Tidak pula dengan perintah yang memberatkan pendengar dalam sighat jazm,
tetapi beliau mengucapkan: "Tidakkah kalian makan?"
E. Ajaran dalam Hadits
Dalam hadis diatas
berisi tentang:
1. Hubungan antar anggota masyarakat.
Manusia hidup di dunia ini berbaur
degan manusia lain. Islam telah berusaha agar hubungan tersebut terjalin dengan
baik dan benar. Ini akan terealisasikan ketika antara satu dengan yang lainnya
saling menghormati, dan komitmen satu sama lain.[3]
2. Membatasi diri untuk berkata yang baik adalah tanda kesempurnaan iman
seseorang.
Dalam hadist ini
Rasulullah SAW mendorong kita untuk berkomitmen terhadap etika yang baik dan
perbuatan yang bermanfaat. Dorongan tersebut dilakukan dengan cara menjelaskan
kepada kita bahwa diantara tanda kesempurnaan iman seseorang adalah membatasi
diri berbicara yang bermanfaat baginya, baik yang berhubungan dunia maupun
akhirat, dan hal-hal yang membawa manfaat bagi masyarakat.
3. Berlaku baik kepada tetangga
Diatara tanda kesempurnaan
iman dan islam adalah berlaku baik kepada tetangga dan tidak menyakitinya.
Berbuat baik kepada tetangga merupakan keharusan. Karena pada dasarnya manusia
adalah makhluk sosial yang saling membutuhkan antara satu sama lain. Adapun cara
berbuat ada berbagai macam diantaranya memberikan bantuan kepada tetangga,
saling tolong-menolong dan lain-lain.
4. Menghormati tamu.
Menghormati tamu
merupakan tanda kesempurnaan iman. Dalam hadist disebutkan bahwa barang siapa
yang komitmen terhadap ajaran Islam dan mengikuti jejak orang-orang mukmin, maka ia harus
menghormati tamu.
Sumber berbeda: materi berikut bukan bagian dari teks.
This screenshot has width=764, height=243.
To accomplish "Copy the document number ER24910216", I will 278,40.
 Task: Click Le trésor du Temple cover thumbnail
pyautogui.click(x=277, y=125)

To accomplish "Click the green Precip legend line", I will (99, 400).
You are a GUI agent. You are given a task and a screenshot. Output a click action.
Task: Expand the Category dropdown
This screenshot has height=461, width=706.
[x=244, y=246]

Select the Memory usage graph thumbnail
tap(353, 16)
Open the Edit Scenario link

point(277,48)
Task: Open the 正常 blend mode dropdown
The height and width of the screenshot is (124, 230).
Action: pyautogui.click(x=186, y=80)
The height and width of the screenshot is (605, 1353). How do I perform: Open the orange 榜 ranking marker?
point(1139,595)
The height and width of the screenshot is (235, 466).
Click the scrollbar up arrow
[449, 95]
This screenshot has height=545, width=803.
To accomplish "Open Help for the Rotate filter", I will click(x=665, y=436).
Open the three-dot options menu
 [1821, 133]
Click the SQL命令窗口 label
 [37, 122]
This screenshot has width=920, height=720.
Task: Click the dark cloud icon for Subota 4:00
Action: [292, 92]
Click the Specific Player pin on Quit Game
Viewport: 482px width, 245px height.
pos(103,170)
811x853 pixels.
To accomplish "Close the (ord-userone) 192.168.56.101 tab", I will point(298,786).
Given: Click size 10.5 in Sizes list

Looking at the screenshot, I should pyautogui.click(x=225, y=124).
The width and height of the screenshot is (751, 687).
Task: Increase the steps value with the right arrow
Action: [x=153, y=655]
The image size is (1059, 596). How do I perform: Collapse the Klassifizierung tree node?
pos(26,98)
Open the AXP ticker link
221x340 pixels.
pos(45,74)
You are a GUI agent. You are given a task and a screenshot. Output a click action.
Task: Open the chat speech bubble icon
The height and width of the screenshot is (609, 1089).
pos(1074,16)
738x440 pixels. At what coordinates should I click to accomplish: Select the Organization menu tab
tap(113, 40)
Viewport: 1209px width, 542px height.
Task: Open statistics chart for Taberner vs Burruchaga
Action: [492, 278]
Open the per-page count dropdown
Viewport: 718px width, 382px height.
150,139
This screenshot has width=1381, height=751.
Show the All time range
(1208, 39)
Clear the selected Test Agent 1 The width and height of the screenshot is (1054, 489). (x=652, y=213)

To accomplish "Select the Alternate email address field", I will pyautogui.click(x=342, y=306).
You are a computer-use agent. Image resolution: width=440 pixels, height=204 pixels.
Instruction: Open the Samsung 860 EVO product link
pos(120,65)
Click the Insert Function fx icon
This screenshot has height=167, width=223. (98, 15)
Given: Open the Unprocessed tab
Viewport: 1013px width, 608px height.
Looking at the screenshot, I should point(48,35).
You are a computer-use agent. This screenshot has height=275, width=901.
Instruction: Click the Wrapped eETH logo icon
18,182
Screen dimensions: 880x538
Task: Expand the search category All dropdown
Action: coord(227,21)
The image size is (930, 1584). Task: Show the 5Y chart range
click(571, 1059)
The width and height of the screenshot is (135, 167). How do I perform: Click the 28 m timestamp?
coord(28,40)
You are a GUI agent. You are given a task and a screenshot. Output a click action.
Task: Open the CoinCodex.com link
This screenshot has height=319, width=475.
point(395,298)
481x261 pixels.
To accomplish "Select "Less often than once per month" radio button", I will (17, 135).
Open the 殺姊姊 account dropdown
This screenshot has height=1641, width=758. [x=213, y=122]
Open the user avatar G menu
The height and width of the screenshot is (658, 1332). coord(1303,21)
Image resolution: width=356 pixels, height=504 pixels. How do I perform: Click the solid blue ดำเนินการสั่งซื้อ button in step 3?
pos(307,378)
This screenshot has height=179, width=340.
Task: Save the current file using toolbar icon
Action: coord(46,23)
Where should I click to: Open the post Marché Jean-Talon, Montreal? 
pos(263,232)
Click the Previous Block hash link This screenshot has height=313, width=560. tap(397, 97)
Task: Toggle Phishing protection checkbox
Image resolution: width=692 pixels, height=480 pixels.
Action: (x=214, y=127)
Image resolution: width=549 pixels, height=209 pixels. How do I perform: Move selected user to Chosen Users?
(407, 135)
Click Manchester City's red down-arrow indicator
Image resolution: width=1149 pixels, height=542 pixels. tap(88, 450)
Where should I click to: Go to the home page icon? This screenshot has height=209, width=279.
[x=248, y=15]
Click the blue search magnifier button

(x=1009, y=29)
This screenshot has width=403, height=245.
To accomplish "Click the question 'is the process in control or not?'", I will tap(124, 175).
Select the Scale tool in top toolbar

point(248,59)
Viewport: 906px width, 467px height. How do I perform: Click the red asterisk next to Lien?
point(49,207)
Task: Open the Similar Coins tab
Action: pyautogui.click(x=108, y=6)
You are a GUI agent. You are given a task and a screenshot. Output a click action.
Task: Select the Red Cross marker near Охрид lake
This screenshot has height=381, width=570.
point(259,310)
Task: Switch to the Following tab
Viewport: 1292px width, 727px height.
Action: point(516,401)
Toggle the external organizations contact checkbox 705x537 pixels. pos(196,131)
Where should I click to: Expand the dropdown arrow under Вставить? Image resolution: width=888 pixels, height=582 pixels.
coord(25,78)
Sikap ini merupakan bukti rasa percaya dan ketawakalan
seseorang kepada Allah SWT. Karena itu Rosulullah SAW bersabda “ barang siapa
yang beriman kepada Allah dan hari Akhir, hendaklah ia memuliakan tamu”.
Menurut Imam Ahmad
berpendapat bahwa menjamu tamu adalah wajib, selama sehari semalam. Hal ini
didasari oleh hadist yang diriwayatkan oleh ibnu Majah, bahwa Rosulullah SAW
bersabda: “menjamu tamu sehari semalam adalah kewajiban seorang muslim”.
Al Qadhi iyadh berkata,
“makna hadist diatas bahwa yang memiliki hukum wajib dalam syariat islam adalah
memuliakan tetangga dan tamu serta memperlakukan mereka dengan baik.[4]
5. Adab menerima tamu dan bertamu
Menghormati
bisa dalam bentuk bersikap ramah, berbicara dengan baik, bersegera menyajikan
jamuan, termasuk menjamu dengan makanan yang ada atau yang lebih baik dari yang
dimakan keluarganya selama sehari semalam. Dua hari berikutnya dengan makanan yang dimakan
oleh keluarganya, dengan tidak memaksakan diri hingga membebani keluarganya.
F. Asbabul Wurud Hadits
Ketika Allah melihat
salah satu bentuk, dimana Allah Swt memperlihatkan kepada hamba-hamba Nya bahwa
Allah melihat semua perbuatan yang terkecil sekalipun. Maka disaat itu
datanglah tamu kepada Sang Nabi saw dan Sang Nabi saw tidak bisa menjamunya
karena tidak ada makanan. Rasul tanya pada istrinya “punya makanan apa kita
untuk menjamu tamu ini?”, istri Nabi saw menjawab “tidak ada, yang ada
cuma air”. Maka Rasul berkata “siapa yang mau menjamu tamuku ini?” Satu
orang anshar langsung mengacungkan tangan “aku yang menjamu tamumu ya
Rasulullah”. Kemudian sahabat itu membawa tamu rasul itu ke rumahnya,
sampai dirumah mengetuk pintu dengan keras hingga istrinya bangun. “Kenapa
suamiku? kau tampak terburu-buru”. “akrimiy dhaifa Rasulillah,
kita dapat kemuliaan tamunya Rasulullah. Ayoo.. muliakan, keluarkan
semua yang kita miliki daripada pangan dan makanan, semua keluarkan. Ini tamu
Rasulullah bukan tamu kita, datang kepada Rasul, Rasul saw tidak bisa
menyambutnya. Rasul tanya “siapa yang bisa menyambutnya?”, aku buru -
buru tunjuk tangan, ini kemuliaan besar bagi kita.” Istrinya berkata “suamiku,
makanannya hanya untuk 1 orang. Tidak ada makanan lagi, itu pun untuk anak-
anak kita. 2 orang anak- anak kita hanya akan makan makanan untuk 1 orang, kau
ini bagaimana menyanggupi undangan tamu Rasul? kau tidak bertanya lebih dulu?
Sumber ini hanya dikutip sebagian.